As pastoras Lanna Holder e Rosania Rocha, fundadoras da igreja inclusiva Cidade de Refúgio, em São Paulo, afirmam que seguem desafiando a exclusão de pessoas LGBTQIA+ no meio evangélico. Casadas há mais de dez anos, elas lideram uma comunidade que busca acolher fiéis historicamente afastados de igrejas por causa da orientação sexual ou identidade de gênero.
Em entrevista publicada pela revista Marie Claire, as religiosas defendem que a mensagem central do cristianismo é de acolhimento e afirmam que “Deus nos ama como somos”. Segundo elas, a proposta da igreja é mostrar que espiritualidade e diversidade não são incompatíveis, oferecendo um espaço onde pessoas LGBTQIA+ possam exercer a fé sem sofrer discriminação.
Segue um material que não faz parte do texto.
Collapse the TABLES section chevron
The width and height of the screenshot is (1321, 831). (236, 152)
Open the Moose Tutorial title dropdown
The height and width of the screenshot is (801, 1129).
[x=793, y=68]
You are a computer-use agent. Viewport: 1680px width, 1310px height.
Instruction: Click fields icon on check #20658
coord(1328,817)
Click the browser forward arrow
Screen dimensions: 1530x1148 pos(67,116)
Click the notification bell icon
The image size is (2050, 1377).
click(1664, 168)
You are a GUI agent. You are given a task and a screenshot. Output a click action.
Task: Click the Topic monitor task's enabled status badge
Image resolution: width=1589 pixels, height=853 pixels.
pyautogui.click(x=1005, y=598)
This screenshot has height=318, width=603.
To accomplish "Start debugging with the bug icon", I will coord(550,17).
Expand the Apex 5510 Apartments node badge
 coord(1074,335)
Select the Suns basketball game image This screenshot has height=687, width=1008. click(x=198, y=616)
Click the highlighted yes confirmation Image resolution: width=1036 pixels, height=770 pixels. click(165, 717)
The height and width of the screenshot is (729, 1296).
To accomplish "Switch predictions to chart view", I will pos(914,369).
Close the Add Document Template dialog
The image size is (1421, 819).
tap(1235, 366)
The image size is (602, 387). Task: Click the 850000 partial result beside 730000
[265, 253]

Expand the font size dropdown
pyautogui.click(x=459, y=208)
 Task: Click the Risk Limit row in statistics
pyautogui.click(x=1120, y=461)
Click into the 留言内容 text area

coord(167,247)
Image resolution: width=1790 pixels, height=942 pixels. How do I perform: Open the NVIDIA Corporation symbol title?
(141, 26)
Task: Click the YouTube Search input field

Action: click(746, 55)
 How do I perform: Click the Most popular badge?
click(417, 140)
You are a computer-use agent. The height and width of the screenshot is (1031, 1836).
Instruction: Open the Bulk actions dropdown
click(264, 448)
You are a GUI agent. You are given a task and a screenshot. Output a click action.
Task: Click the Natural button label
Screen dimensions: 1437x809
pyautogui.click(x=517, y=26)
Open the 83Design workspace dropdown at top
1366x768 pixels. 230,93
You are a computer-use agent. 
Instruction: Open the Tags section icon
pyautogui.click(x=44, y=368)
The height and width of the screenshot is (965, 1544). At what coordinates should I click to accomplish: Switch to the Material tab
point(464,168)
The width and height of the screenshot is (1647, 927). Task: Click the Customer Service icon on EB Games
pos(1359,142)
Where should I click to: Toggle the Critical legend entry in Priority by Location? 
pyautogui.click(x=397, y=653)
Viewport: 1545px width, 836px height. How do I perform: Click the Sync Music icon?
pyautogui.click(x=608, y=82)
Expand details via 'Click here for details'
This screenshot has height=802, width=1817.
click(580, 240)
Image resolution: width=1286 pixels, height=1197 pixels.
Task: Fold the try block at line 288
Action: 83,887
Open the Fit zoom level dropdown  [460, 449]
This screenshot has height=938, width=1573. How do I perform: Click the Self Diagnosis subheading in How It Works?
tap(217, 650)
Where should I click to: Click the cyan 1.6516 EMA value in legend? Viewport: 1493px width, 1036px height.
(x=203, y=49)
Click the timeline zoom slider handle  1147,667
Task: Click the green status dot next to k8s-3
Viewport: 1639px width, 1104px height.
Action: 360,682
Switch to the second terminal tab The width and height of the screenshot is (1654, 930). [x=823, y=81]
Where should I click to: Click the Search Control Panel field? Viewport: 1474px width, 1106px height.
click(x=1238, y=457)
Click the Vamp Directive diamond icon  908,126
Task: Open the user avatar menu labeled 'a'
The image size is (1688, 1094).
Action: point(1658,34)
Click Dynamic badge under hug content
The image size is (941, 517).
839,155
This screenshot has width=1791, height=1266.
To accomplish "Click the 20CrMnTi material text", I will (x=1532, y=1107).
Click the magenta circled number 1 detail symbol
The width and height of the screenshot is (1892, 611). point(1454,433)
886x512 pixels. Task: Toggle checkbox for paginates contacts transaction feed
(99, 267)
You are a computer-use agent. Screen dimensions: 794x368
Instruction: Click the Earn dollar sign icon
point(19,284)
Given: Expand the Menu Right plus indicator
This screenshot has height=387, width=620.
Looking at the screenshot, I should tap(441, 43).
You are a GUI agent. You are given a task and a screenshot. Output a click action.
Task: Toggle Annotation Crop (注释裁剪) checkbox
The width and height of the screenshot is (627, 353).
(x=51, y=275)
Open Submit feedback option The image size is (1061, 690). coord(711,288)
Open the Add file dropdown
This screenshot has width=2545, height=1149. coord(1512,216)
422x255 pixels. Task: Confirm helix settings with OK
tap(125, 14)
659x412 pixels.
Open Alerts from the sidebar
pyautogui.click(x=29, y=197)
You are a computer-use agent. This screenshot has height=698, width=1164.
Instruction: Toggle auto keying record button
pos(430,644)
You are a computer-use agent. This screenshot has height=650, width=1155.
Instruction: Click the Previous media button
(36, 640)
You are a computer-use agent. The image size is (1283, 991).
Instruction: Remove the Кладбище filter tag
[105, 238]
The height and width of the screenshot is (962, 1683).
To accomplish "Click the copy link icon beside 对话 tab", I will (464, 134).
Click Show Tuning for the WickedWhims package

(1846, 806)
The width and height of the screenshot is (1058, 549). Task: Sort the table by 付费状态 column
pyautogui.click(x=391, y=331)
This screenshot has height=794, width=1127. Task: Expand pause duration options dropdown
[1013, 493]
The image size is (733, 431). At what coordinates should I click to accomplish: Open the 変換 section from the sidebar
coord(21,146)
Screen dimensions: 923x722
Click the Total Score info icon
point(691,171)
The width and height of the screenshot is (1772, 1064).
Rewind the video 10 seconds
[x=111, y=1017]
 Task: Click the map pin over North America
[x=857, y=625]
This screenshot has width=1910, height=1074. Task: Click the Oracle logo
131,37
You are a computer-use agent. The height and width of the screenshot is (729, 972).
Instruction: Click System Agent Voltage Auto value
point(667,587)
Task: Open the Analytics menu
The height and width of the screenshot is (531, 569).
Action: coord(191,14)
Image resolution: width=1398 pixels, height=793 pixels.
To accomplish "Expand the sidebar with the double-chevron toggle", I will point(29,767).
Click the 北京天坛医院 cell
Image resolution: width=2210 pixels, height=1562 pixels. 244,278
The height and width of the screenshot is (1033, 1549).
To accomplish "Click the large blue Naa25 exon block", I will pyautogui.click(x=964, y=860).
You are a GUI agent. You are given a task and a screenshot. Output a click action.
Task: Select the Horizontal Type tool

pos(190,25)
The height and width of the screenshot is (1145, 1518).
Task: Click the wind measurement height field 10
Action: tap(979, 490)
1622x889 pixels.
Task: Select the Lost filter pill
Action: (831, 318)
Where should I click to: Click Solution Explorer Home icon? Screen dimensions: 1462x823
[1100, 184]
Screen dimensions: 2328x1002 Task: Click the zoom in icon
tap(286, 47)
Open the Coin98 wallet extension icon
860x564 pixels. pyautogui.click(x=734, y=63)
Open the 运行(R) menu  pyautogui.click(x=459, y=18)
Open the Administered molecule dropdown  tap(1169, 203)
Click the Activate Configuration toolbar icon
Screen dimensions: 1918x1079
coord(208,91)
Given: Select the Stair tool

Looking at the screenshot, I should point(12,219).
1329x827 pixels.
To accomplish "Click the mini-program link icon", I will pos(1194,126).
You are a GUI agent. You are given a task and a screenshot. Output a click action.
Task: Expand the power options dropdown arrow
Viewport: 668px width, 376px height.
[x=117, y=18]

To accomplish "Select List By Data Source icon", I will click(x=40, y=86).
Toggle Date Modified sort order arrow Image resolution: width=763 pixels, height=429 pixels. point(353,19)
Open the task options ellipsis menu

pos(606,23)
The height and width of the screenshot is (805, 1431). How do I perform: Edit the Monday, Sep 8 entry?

A trajetória das duas foi marcada por rupturas pessoais e religiosas. Antes de assumirem o relacionamento, ambas viveram casamentos heterossexuais. Lanna, inclusive, ganhou notoriedade no passado por participar de ministérios ligados à chamada “cura gay”, posição que posteriormente abandonou após assumir sua orientação sexual.
As pastoras relatam que ainda enfrentam críticas, ataques e discursos de ódio, especialmente nas redes sociais. Apesar disso, afirmam que o preconceito não alterou a missão da Cidade de Refúgio, que hoje reúne milhares de fiéis em diversas unidades no Brasil, em Portugal e também por meio de uma comunidade virtual.
Para Lanna e Rosania, o crescimento das igrejas inclusivas reflete a busca de muitos cristãos por espaços onde possam conciliar fé e identidade. Elas defendem que o acolhimento e o respeito devem prevalecer sobre a exclusão, reforçando que o evangelho, em sua visão, é fundamentado no amor ao próximo.